• **Sayfa alıntısı**
======
Allah aşkına bir karar verin: Ne istiyorsunuz?
Gerçekten ahlaklı bir toplum mu istediğiniz, yoksa son günlerde kendini açık eden, orada burada yaşanan fecaatlarla kendini sergileyen ahlak seviyesi yerlerde sürünen bir toplum mu?
Bakın şu günlerde gösterdiğiniz tavırlarınızla ikincisini tercih eder görünüyorsunuz. Öyle olmadığı halde, yani ahlaklı bir toplum arzu ettiği halde ahlaksızlığa giden organizasyonları bir şekilde destekliyorsanız, kusura bakmayın, ya cahilsiniz neyin ne olduğunu bilmiyorsunuz ya da iki yüzlü!
HER İNSAN YANLIŞ YAPABİLİR AMA AHLAKI İFSAD EDEN ORGANİZASYONLARA MÜSAMAHALI OLAMAYIZ!
Bakın insanlar günaha girebilir, kusur işleyebilir, hata edebilir. Bunların hepsinin insana has zayıflıklar olduğunu ve makul görülebileceğini biliyoruz. Ancak kim ki asıl olarak bazı kötü alışkanlıkları ve ahlaksızlıkları yaymak üzere yaşıyorsa, kim ki toplumu bu şekilde ifsad ediyorsa, kim ki ahlaksızlığı sıradanlaştırıyor, sıradan bir hadise haline getiriyorsa, kim ki ahlaksızlığı ortalık yerde rahatça yapıyor ve yapılmasını bu tür örneklerle teşvik ediyorsa işte biz bunların tamamının karşısındayız!
Toplum olarak bir yandan bu tür ahlaksızlığa giden ne kadar yol varsa hepsini açıyor sonra da ortaya çıkan durumlardan şikayetçi oluyoruz. Ortaya çıkan durumlardan bazıları görünürde şikayetçi, yoksa zaten onlar da böyle sonuçlar elde etmek için faaliyet yürütüyorlar, toplumsal ahlakın ifsad edilmesinden, bozulmasından büyük bir memnuniyet duyuyorlar.
EĞER BU KAFADA GİDERSENİZ YAKINDA SİZİN ÇOCUKLARINIZ GÖRÜNTÜLERİ DE DÜŞER!
======
• **Çıkarılan kayıtlar**
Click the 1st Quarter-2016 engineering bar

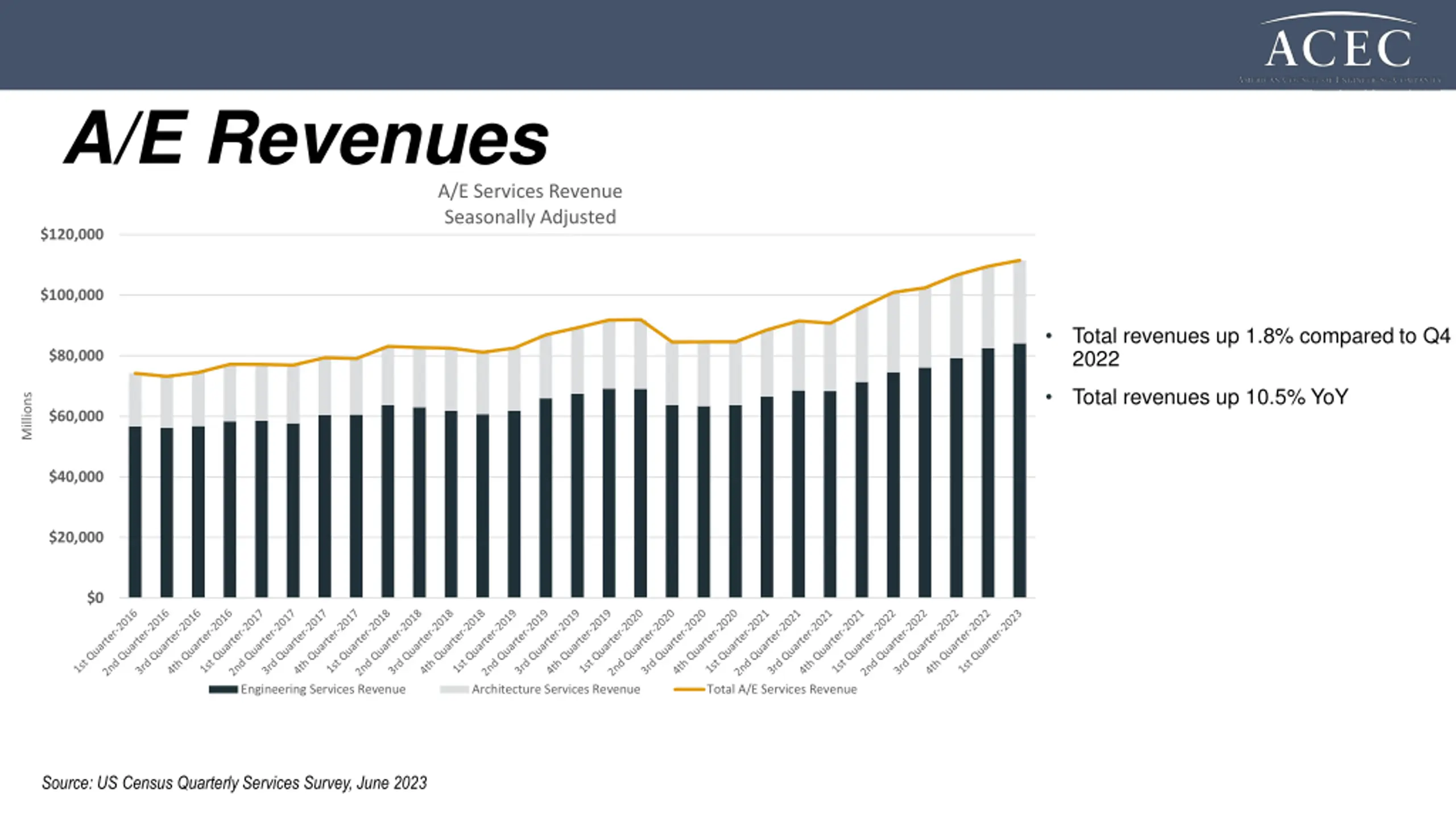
======
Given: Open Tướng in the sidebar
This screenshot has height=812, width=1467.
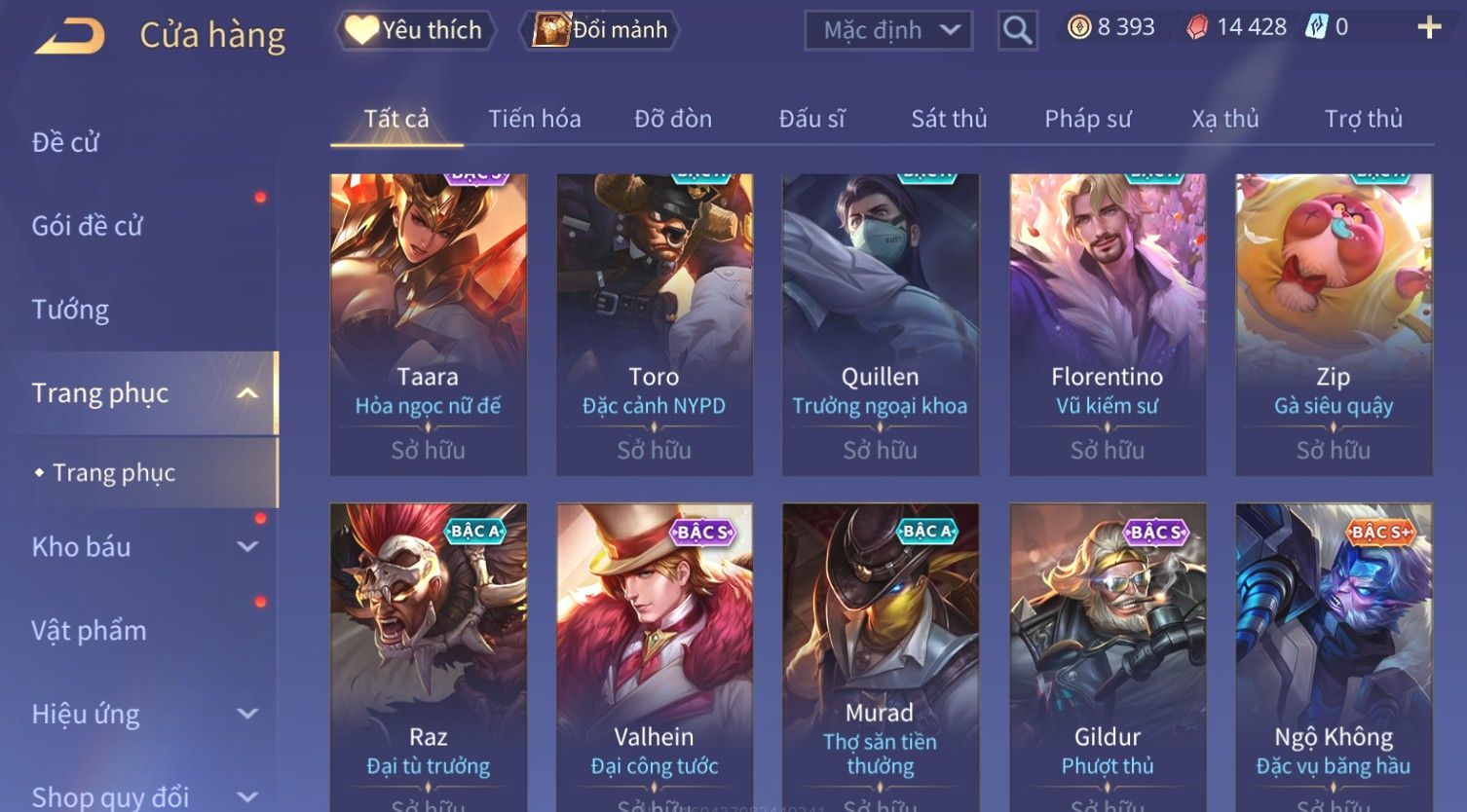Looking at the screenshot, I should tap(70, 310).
======
• **Alıştırma yönergesi**
Toplumsal ahlak üzerine yazıdan "Toplum olarak bir" ifadesinden "bir memnuniyet duyuyorlar." ifadesine kadar uzanan bölümü hiçbir değişiklik yapmadan çıkarın.

• **Tam cevap**
Toplum olarak bir yandan bu tür ahlaksızlığa giden ne kadar yol varsa hepsini açıyor sonra da ortaya çıkan durumlardan şikayetçi oluyoruz. Ortaya çıkan durumlardan bazıları görünürde şikayetçi, yoksa zaten onlar da böyle sonuçlar elde etmek için faaliyet yürütüyorlar, toplumsal ahlakın ifsad edilmesinden, bozulmasından büyük bir memnuniyet duyuyorlar.